Dataset excerpts

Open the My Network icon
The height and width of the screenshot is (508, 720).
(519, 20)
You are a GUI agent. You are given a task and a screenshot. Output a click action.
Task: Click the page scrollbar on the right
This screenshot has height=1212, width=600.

▸ ACTIVITY: Look for the line with "You are a GUI" in the records above. Repeat it and each line after it exactly.

▸ RESPONSE AREA:
You are a GUI agent. You are given a task and a screenshot. Output a click action.
Task: Click the page scrollbar on the right
This screenshot has height=1212, width=600.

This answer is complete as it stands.